# THE TASK
Look through the data below and work out how many lines hold "width"; state only the number.

# DATA FOR THE TASK
——

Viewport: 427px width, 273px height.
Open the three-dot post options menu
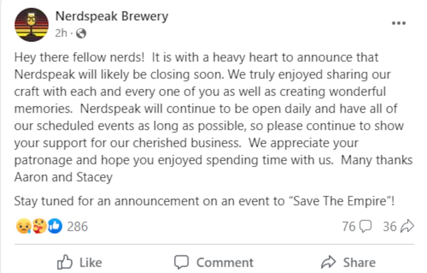click(400, 24)
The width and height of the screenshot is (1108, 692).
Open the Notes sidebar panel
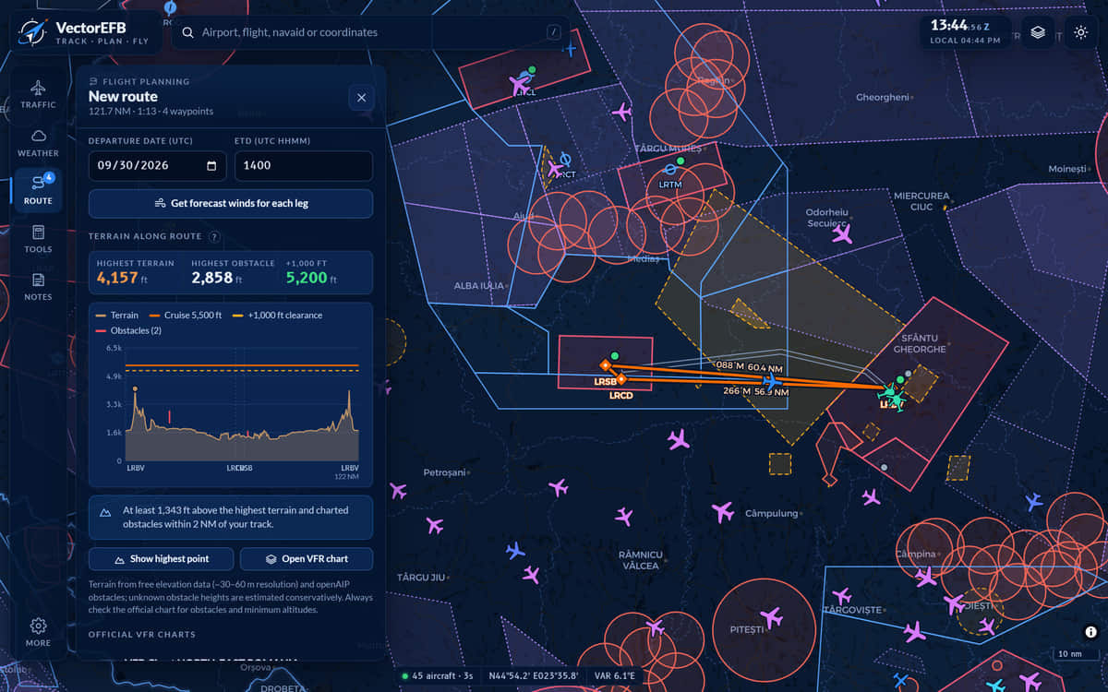(38, 286)
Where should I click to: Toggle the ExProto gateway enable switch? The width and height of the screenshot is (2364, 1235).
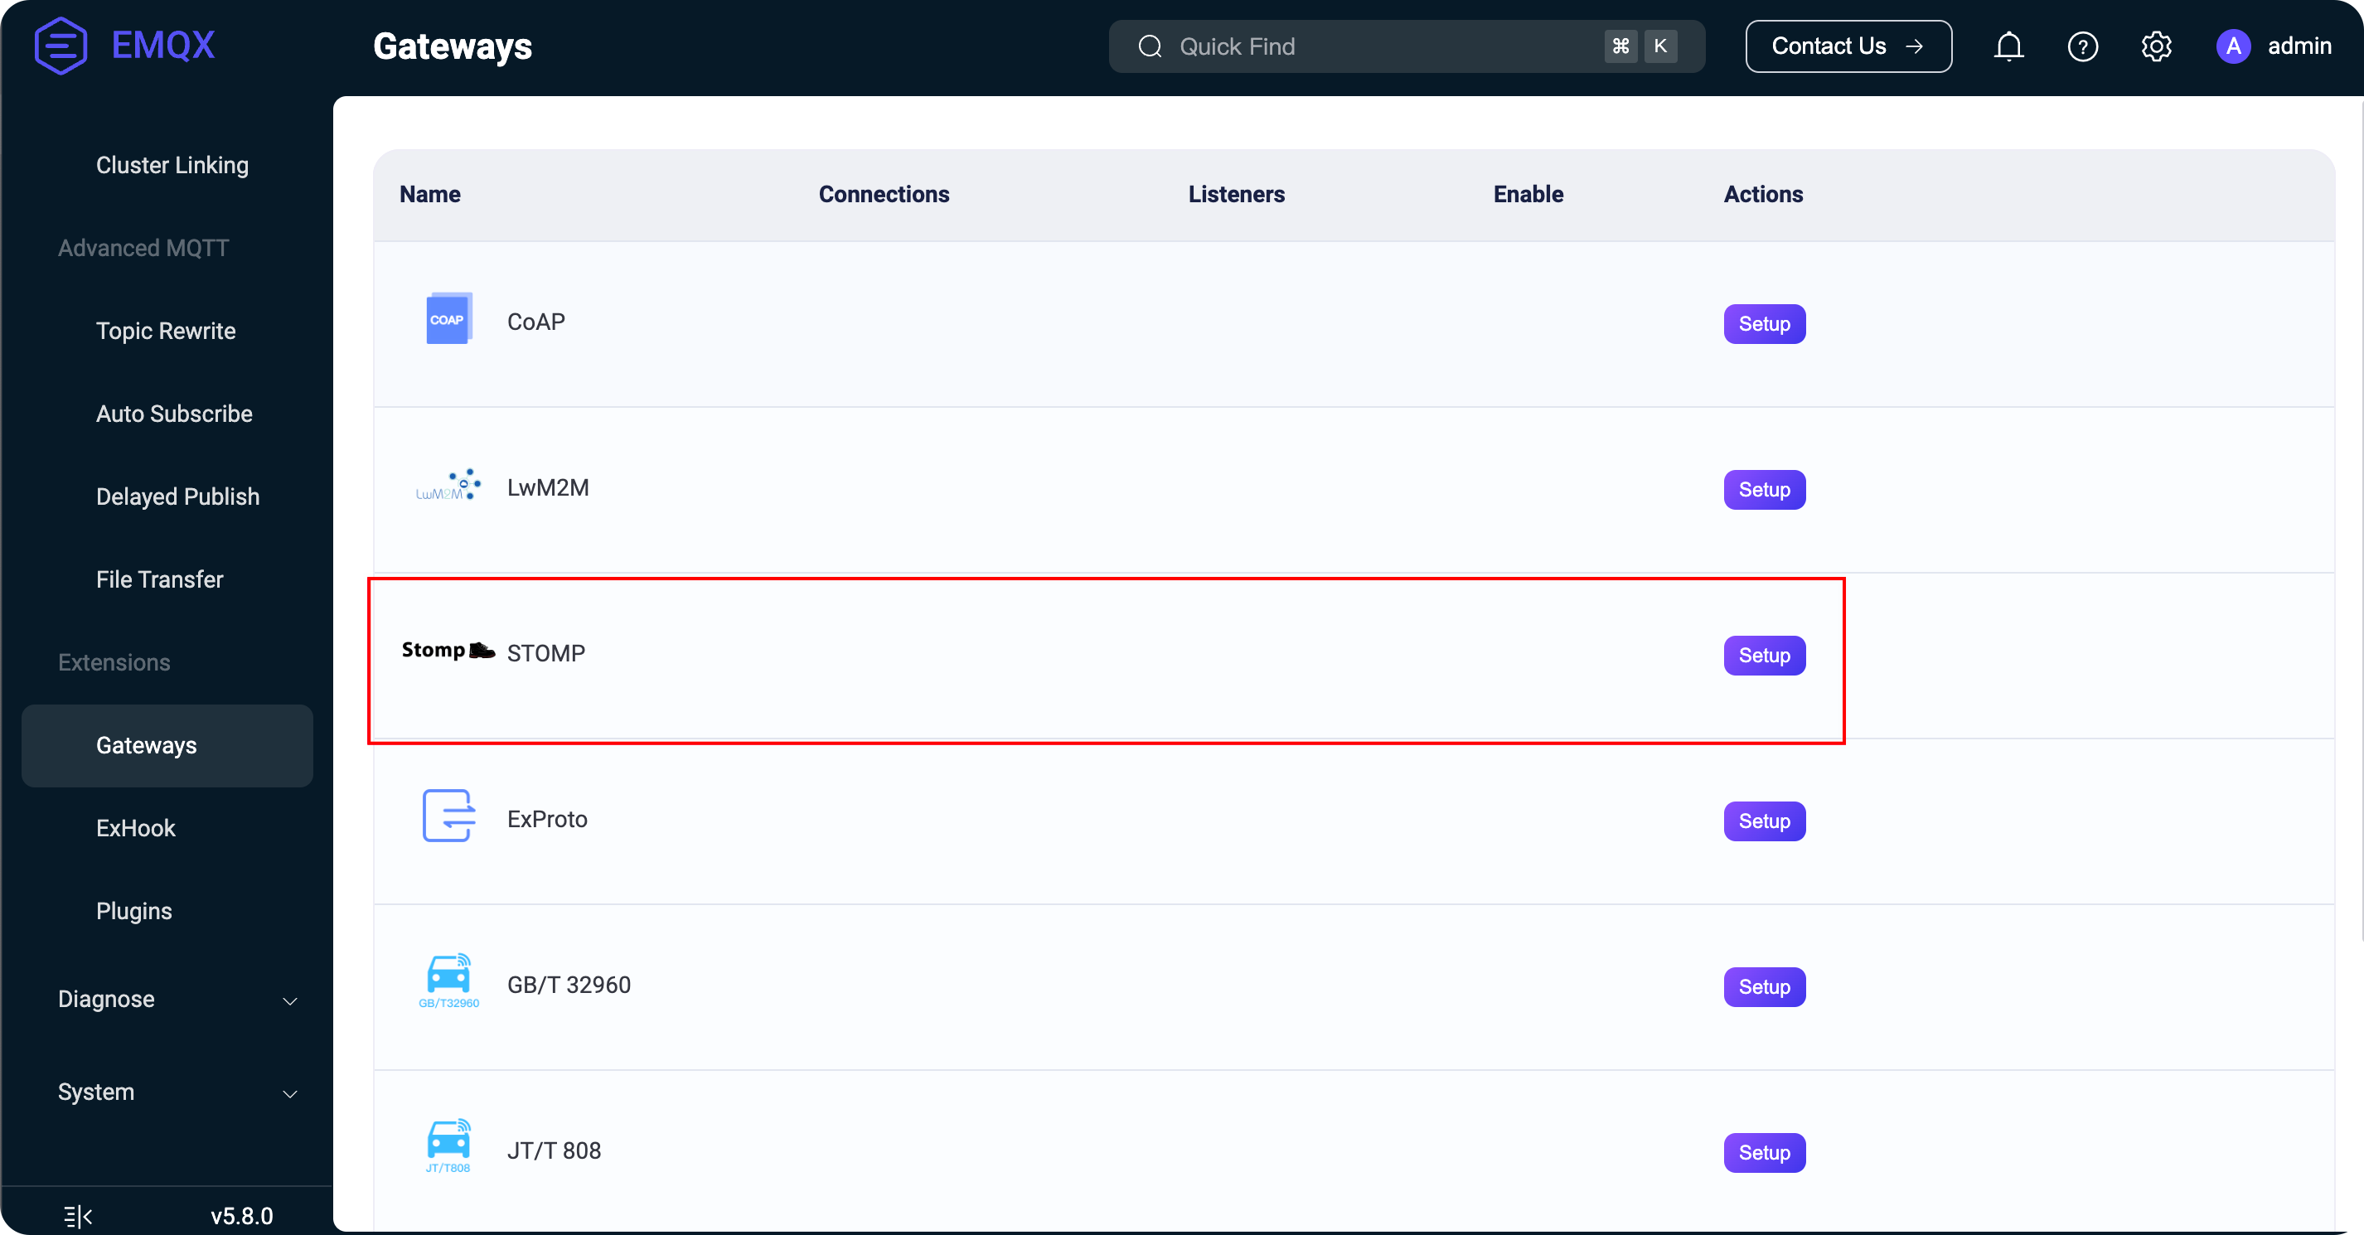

——

# TASK OUTPUT
3